(Dataset entries)
++++++++++

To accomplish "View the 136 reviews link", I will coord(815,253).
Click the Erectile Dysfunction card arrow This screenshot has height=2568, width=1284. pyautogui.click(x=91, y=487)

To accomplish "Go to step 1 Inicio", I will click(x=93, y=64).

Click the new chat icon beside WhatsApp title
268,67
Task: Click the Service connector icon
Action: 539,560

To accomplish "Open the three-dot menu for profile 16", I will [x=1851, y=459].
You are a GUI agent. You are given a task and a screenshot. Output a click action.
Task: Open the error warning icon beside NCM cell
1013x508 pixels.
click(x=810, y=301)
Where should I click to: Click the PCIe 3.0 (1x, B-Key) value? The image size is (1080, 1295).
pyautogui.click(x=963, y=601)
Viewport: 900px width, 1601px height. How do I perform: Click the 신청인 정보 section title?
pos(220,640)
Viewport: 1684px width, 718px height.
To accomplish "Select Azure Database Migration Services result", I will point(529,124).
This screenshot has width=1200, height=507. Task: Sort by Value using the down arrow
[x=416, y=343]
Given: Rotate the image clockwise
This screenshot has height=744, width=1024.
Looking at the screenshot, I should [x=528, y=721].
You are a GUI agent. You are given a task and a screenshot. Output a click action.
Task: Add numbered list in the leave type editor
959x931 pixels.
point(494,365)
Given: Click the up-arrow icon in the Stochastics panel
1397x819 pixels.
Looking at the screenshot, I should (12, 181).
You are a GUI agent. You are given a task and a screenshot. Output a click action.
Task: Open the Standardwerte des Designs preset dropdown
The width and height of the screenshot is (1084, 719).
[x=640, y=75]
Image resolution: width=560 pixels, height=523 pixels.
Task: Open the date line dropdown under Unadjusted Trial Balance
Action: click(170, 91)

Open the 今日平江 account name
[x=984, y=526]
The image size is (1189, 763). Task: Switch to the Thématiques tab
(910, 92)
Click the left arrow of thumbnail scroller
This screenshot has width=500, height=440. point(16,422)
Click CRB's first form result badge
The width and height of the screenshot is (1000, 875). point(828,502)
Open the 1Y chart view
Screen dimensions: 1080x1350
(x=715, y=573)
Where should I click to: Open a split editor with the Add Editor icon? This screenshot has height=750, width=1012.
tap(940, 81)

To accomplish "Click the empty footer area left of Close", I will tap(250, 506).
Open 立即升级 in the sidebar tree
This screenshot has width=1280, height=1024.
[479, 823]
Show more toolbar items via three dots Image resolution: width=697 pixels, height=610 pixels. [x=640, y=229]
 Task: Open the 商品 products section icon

++++++++++

__Your instructions__:
Return every line of the preceding records in which the word "three" appears.

__Answer to this problem__:
To accomplish "Open the three-dot menu for profile 16", I will [x=1851, y=459].
Show more toolbar items via three dots Image resolution: width=697 pixels, height=610 pixels. [x=640, y=229]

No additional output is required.